Jasper Schneider’s Personal Attack Dog
When it comes to the issues surrounding North Dakota’s worker’s compensation agency, Workforce Safety & Insurance, Fargo Attorney Mark Schneider gets a lot of press coverage. His is routinely the go-to guy for the state’s media when it comes to collecting negative soundbites about the agency. In a recent (and thoroughly one-sided) news report about WSI hosted by KVRR News Director Jim Shaw Schneider compared the agency’s treatment of injured workers to the way terrorists are treated. Last week when Republican state House Majority Leader Rick Berg called for a temporary outside director for WSI, Schneider was quoted in an article by the Fargo Forum’s Patrick Springer as saying:
“Rick Berg has the dubious distinction of being the person most responsible for the train wreck that has become WSI,” lawyer Mark Schneider wrote in a letter sent Wednesday to the North Dakota Legislative Council. Schneider said Berg had pushed many of the laws at WSI now under attack.
Schneider also got coverage on KXMB in Bismarck, not to mention the Bismarck Tribune, “blasting” Berg over WSI.
But you know one little tid-bit of information about Schneider that never gets reported in these articles? The fact that he’s Democrat insurance commissioner candidate Jasper Schneider’s uncle. Or the fact that he’s also Jasper Schneider’s law partner. Given that Jasper, and the Democrat party in general of which Mark Schneider is a prominent member, is making WSI their #1 issue this election season, aren’t those facts something that should be disclosed to the public?
You’d think, in the interest of transparency and full disclosure, they would be disclosed. You’d also think that the never ending parade of Mark Schneider’s worker’s compensation clients who appear on our television screens and in our newspapers complaining about WSI would have to disclose (and explain) the fact that they’ve never signed a release allowing WSI to explain why their claims were denied. But that never happens either.

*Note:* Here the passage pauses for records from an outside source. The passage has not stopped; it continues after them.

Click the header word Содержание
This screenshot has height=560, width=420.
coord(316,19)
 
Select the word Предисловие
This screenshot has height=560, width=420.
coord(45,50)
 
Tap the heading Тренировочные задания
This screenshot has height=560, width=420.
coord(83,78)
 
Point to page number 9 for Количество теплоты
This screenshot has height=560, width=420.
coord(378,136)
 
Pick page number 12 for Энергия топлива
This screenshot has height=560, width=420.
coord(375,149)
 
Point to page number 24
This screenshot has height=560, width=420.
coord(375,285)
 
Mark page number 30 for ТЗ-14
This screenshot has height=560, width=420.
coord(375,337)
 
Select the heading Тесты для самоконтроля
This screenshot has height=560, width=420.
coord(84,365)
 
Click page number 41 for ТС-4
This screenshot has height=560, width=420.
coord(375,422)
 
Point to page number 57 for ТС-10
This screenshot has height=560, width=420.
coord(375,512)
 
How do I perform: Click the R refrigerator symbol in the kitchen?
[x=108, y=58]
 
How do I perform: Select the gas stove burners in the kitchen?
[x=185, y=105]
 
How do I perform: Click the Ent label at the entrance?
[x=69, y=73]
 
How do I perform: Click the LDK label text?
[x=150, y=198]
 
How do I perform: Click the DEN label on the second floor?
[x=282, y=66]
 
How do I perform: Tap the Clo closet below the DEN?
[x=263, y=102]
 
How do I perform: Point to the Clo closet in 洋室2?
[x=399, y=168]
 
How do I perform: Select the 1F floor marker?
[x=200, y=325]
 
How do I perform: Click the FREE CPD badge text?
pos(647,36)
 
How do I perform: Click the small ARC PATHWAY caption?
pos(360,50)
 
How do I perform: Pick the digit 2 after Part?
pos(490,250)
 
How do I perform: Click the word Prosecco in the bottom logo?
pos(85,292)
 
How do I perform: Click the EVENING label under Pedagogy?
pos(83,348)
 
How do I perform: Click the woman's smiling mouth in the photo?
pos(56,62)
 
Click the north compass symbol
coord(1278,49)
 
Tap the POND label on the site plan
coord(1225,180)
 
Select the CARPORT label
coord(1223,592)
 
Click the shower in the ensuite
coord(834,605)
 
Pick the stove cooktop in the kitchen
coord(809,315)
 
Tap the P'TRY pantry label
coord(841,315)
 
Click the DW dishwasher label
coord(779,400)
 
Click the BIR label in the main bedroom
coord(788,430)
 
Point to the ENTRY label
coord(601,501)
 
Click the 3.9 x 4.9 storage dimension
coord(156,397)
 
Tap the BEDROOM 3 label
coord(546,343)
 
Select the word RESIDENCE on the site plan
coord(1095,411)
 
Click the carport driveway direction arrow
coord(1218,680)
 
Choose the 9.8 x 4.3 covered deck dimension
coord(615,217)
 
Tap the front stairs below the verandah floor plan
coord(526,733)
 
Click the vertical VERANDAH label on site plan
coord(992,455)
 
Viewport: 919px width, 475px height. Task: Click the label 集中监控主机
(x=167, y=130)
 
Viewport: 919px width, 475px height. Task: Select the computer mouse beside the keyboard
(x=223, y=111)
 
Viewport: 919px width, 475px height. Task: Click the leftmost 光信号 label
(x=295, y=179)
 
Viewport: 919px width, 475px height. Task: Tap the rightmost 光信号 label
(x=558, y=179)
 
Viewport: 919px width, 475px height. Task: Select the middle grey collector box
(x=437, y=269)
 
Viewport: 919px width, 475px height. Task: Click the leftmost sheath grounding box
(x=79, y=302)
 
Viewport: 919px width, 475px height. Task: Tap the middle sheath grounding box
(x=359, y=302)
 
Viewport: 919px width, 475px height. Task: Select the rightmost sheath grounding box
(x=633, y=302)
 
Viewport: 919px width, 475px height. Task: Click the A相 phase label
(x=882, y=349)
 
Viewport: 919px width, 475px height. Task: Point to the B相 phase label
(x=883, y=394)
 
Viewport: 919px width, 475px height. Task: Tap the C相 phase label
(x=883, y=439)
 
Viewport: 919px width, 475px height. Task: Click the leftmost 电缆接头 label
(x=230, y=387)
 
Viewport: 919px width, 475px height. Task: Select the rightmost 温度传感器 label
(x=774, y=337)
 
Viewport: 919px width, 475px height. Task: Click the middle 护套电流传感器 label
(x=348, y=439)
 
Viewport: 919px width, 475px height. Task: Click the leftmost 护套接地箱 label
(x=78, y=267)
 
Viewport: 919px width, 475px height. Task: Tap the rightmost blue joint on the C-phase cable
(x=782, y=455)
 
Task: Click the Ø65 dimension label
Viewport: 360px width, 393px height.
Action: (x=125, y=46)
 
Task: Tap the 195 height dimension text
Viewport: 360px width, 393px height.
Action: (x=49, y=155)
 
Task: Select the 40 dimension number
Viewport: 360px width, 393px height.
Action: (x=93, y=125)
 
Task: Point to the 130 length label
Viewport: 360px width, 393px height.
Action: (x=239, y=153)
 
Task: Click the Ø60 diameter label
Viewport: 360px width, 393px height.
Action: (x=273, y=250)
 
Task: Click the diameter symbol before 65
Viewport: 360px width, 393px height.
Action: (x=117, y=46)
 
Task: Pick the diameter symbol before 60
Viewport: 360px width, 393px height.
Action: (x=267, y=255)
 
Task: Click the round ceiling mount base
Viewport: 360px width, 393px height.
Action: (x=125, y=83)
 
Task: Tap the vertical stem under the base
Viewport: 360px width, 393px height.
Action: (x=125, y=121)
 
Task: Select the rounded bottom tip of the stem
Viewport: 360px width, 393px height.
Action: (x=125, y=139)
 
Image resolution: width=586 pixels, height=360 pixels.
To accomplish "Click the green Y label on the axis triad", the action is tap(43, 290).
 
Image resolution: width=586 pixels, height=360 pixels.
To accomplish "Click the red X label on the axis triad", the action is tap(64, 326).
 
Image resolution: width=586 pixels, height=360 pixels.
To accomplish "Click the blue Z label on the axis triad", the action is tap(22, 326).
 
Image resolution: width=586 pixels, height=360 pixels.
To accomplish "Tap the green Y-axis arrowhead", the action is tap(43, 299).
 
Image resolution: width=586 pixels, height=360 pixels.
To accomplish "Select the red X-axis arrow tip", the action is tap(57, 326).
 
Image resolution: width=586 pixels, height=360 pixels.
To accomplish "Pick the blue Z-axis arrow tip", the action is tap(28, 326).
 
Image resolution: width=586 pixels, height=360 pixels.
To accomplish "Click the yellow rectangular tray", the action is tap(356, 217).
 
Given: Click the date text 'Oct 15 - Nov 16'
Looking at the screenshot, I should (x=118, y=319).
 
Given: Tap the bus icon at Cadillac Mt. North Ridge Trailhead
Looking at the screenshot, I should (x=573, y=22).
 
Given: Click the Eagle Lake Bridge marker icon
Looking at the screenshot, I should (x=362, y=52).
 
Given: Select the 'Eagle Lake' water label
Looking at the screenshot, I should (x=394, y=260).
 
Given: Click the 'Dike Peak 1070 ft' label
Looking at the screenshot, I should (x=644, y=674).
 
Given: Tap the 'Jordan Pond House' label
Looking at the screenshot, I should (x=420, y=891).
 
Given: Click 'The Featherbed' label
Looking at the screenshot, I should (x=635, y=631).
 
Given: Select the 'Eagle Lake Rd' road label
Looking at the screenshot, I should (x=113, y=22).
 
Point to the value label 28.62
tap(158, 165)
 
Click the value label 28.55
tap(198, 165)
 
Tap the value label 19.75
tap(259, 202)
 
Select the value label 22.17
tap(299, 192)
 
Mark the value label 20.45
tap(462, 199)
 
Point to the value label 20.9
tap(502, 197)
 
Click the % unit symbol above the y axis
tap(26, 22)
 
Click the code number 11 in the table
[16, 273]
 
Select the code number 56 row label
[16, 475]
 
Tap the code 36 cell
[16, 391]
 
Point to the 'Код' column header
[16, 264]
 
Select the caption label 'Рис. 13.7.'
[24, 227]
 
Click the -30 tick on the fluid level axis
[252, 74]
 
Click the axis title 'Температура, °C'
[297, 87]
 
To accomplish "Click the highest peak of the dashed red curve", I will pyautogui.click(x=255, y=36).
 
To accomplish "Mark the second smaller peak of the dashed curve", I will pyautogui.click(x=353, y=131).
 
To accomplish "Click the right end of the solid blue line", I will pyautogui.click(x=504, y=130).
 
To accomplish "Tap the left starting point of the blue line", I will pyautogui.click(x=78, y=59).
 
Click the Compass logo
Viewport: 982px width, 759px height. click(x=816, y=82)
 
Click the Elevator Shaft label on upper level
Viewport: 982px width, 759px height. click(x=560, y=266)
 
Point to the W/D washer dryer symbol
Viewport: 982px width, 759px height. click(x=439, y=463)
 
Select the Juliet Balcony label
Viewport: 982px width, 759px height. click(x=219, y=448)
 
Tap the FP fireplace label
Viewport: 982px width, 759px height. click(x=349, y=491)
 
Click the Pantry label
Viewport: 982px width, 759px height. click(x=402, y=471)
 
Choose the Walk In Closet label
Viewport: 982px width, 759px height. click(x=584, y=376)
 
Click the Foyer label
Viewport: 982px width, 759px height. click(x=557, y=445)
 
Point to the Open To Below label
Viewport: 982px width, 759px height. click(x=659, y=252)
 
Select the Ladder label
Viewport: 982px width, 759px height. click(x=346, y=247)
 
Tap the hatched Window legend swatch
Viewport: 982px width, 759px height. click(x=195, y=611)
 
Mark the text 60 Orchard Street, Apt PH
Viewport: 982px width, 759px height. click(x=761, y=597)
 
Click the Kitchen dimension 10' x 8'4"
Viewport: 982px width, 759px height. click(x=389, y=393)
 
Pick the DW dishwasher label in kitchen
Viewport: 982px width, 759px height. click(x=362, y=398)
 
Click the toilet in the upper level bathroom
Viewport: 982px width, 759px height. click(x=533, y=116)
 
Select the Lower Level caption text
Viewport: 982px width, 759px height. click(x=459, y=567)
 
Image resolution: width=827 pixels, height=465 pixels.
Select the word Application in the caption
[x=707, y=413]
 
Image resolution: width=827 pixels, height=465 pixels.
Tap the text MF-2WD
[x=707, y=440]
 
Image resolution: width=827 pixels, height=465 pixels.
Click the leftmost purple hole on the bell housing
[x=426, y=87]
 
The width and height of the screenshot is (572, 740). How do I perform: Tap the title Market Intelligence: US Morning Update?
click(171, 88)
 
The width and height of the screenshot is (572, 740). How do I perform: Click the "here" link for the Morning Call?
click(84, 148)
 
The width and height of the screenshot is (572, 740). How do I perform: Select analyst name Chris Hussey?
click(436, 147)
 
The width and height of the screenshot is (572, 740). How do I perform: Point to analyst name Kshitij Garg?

You’re probably asking yourselves: Why not? And for that I simply don’t have a good answer. A certain amount of it is just plain old liberal media bias. Most reporters have an inherent sympathy for Democrat issues and causes, so these inconvenient details are simply left out of their stories. But I think a certain amount of it also has to do with just plain lazy reporting and/or incompetent reporting.
Regardless, if Mark Schneider is going to be a constant presence in the state media when it comes to workers compensation issues the public deserves to know a bit more about him and his political connections.